Consider cinema a receptacle of general civil unrest and movies like this as tokens that appear on the commercial highway every five years to summarise a half-decade's worth of semi-underground discontent. American Beauty is one of these summations, and its a good one, but that doesn't make it anymore original or insightful. The Great American Dream has taken quite a battering in these last few years, with the suburbs being a favourite target, and American Beauty is the final collection of those grumbles and pokes at that shiny facade. When Annette Bening starts to tear at that empty heart of suburbia, you know that a subversive opinion is now one you can play after the news and not upset the good, grey and respectable. Last night while watching cable I heard that this is Bill Clinton's favourite film of the year. What the fuck?
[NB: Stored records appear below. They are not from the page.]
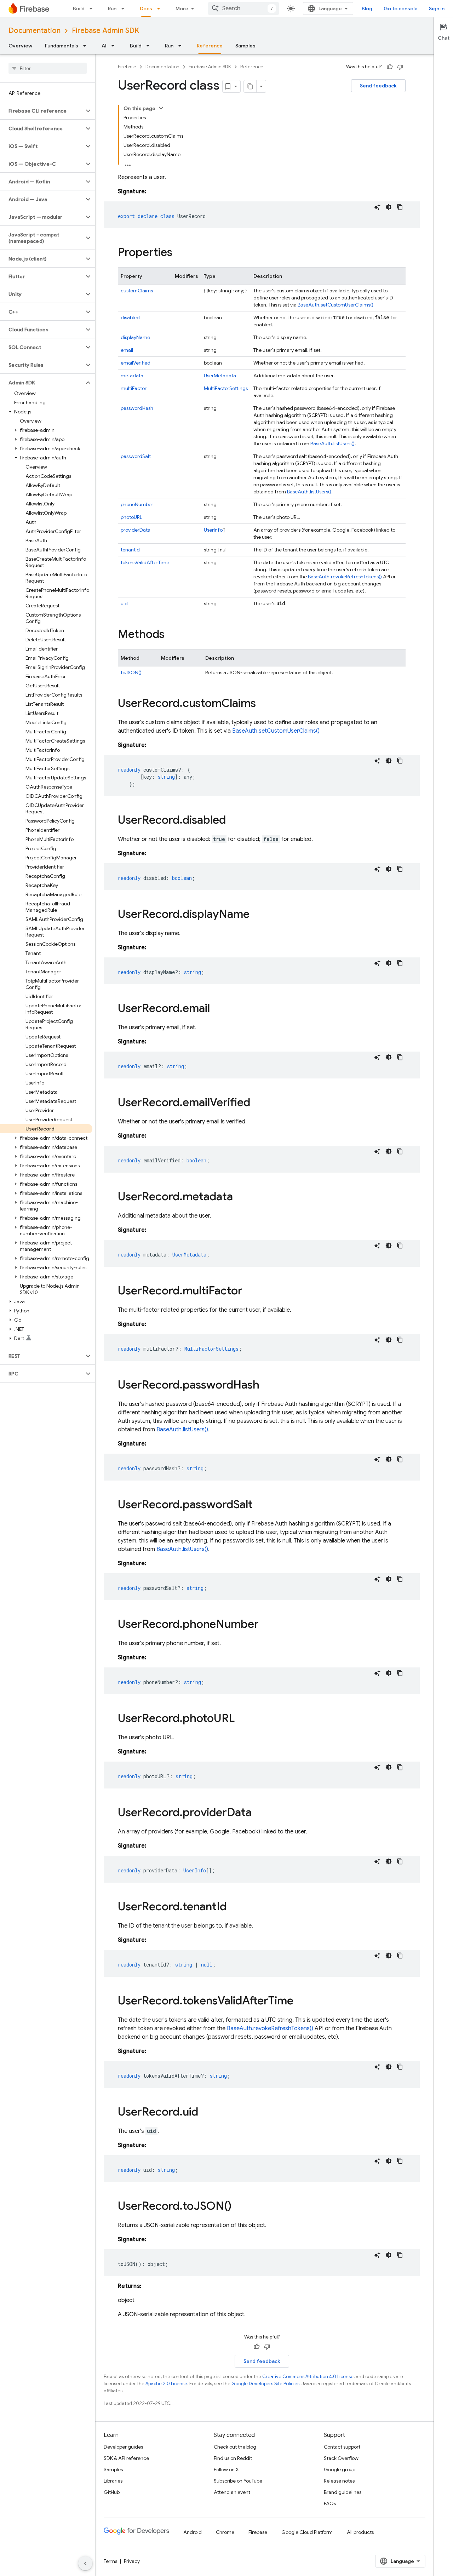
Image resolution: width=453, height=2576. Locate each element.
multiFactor (134, 388)
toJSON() (131, 672)
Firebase (127, 67)
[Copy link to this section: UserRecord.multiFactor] (249, 1291)
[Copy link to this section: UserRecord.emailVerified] (257, 1103)
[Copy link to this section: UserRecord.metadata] (240, 1197)
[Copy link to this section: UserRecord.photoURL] (242, 1719)
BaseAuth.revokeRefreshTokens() (345, 576)
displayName (135, 337)
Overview (20, 45)
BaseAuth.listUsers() (332, 443)
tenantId (130, 549)
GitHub (112, 2492)
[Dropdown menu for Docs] (160, 8)
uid (124, 603)
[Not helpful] (400, 67)
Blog (367, 8)
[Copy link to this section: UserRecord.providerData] (259, 1813)
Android (192, 2532)
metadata (132, 375)
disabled (130, 317)
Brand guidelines (342, 2492)
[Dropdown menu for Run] (124, 8)
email (127, 350)
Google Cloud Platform (307, 2532)
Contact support (342, 2447)
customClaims (137, 290)
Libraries (113, 2481)
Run (112, 8)
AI (104, 45)
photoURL (131, 517)
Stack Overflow (341, 2458)
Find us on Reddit (233, 2458)
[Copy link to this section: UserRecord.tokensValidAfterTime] (300, 2001)
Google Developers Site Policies (265, 2384)
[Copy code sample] (400, 207)
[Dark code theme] (388, 207)
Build (79, 8)
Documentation (34, 30)
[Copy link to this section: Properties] (179, 253)
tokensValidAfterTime (145, 562)
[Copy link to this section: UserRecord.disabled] (233, 821)
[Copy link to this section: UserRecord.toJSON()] (238, 2207)
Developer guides (123, 2447)
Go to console (401, 8)
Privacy (132, 2561)
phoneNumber (137, 504)
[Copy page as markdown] (250, 86)
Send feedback (378, 85)
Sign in (437, 8)
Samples (245, 45)
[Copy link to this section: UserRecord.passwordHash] (266, 1385)
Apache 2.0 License (166, 2384)
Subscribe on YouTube (238, 2481)
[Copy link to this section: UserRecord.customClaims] (263, 704)
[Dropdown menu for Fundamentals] (86, 45)
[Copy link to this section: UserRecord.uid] (205, 2112)
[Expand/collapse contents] (161, 108)
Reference (210, 45)
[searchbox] (47, 68)
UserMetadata (220, 375)
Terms (110, 2561)
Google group (339, 2469)
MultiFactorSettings (226, 388)
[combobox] (243, 8)
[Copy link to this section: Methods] (172, 635)
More (182, 8)
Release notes (339, 2481)
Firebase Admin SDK (105, 30)
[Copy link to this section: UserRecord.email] (217, 1009)
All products (360, 2532)
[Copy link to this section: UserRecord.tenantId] (233, 1907)
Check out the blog (235, 2447)
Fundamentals (61, 45)
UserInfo (213, 530)
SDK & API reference (126, 2458)
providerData (135, 530)
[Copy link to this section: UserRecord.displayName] (257, 915)
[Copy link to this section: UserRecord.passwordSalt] (260, 1505)
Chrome (225, 2532)
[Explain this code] (377, 207)
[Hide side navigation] (85, 2563)
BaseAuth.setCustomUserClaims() (335, 305)
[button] (42, 110)
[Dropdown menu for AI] (115, 45)
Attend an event (232, 2492)
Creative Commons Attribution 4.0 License (308, 2377)
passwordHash (137, 408)
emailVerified (135, 363)
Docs (146, 8)
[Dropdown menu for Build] (93, 8)
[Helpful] (389, 67)
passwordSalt (136, 456)
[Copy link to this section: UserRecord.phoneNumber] (266, 1625)
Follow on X (226, 2469)
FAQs (330, 2503)
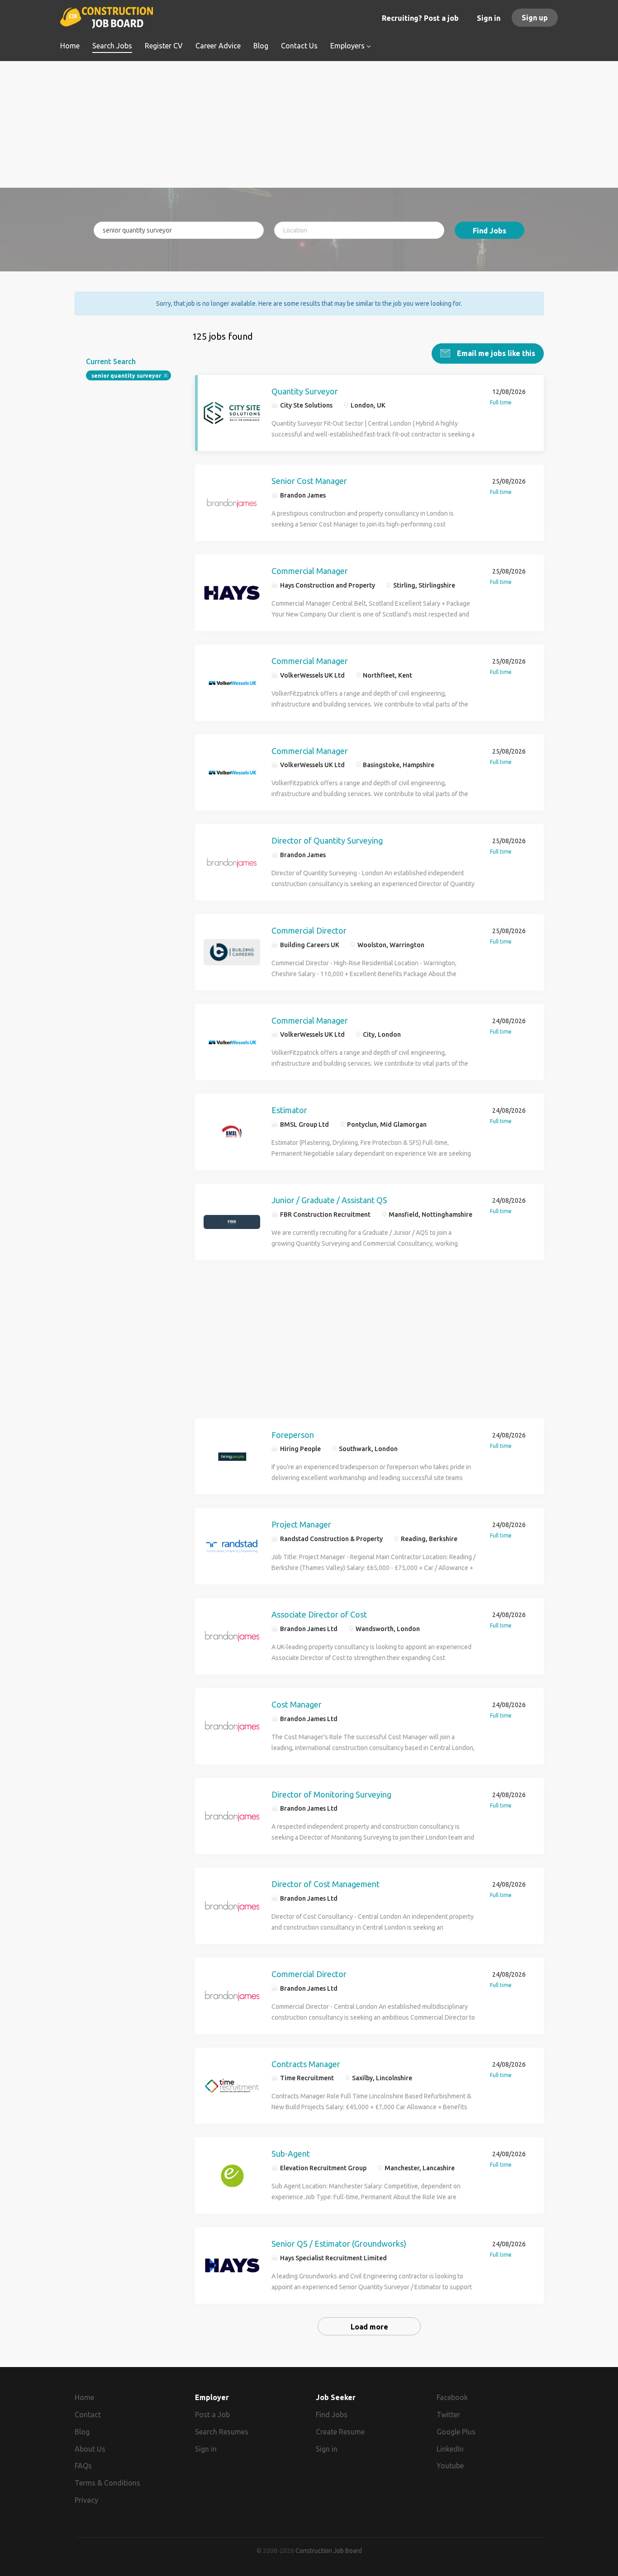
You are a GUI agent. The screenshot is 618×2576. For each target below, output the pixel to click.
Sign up (535, 18)
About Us (90, 2449)
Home (84, 2397)
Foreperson (292, 1434)
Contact (88, 2414)
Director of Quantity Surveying (327, 840)
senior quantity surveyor (126, 376)
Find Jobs (489, 231)
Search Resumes (221, 2432)
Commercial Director (309, 930)
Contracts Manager (305, 2063)
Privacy (86, 2500)
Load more (369, 2327)
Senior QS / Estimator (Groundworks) (338, 2243)
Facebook (452, 2397)
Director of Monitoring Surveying (331, 1794)
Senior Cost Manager (309, 480)
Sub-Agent (290, 2153)
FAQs (83, 2466)
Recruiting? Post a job (420, 18)
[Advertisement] (309, 124)
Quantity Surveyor (304, 391)
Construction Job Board (328, 2550)
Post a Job (212, 2414)
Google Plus (456, 2432)
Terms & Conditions (107, 2483)
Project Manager (301, 1524)
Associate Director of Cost (319, 1614)
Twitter (448, 2414)
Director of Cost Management (325, 1883)
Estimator (289, 1110)
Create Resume (340, 2432)
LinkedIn (450, 2449)
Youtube (450, 2466)
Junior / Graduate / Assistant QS (329, 1200)
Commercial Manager (309, 570)
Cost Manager (296, 1704)
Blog (82, 2432)
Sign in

Once something which supposedly screams to break out of acceptable shackles is reined in by the blandest of the bland Academy Award tosspots you have to wonder what this humble little world is coming to.
"Hey, you heard that one about the crushing blandness of the suburbs?"

"Yeah."

"Wanna go watch another shitty piece of corporate whoring?"

"Cool."

Screenwriter Alan Ball once worked as a writer for the mediocre sitcom Cybill, and you can tell. A great deal of the screenplay revolves on those little character revelations that characterize the last five minutes of all good sitcoms, twists and turns that bear a gooey little moral at their centre. The supposed town slut who turns out to be a emotionally frail virgin. The gay son and macho dad repeat. The breakdown at the dinner table. What sustains the film are the performances, and as usual Kevin Spacey does a great job playing an ordinary man pushed beyond his limits. He's done this before, but he's so funny that I didn't care one bit. He's funny in the big, preview-clip scenes, but he's also intensely funny in the little gestures and conversations that take place after he "sees the light". Suddenly the world has opened up to him and he's taking immediate delight in all the details he'd been previously blind to. Just doing bench presses and listening to Dylan is heaven for him. Everything is a trigger to a new sense of joy. That's why his obsession with his daughter's friend never seems sleazy or morbid, just merely cheerfully perverse. Lester is having so much fun that anything will do for an immediate fix. The not-so obscure object of his desire may be the obvious pert cheerleader type, but he elevates her to such a ridiculous level that sex barely seems part of it. It's primary school all over again once you talk to the person, your daydreams will immediately come tumbling down.

So despite the second-hand feel of a lot of the picture and the impending clichés that await such rudimentary conclusions, I liked the film a lot. It made me happy in a very appealing way, and I understand why a lot of people are raving about the movie and speaking about it in such elevated and/or ebullient tones. It embraces diversity and irresponsibility in a very primary way, and a lot of people right now no doubt need this kind of reassurance. I'm not being patronising when I talk about the movie as if it were an artier version of Prozac or day-time television. I'd rather people were elevated by American Beauty than by any other piece of button-pushing feelgood tripe. It probably even deserves all the Oscars it'll get when that loathsome night comes around.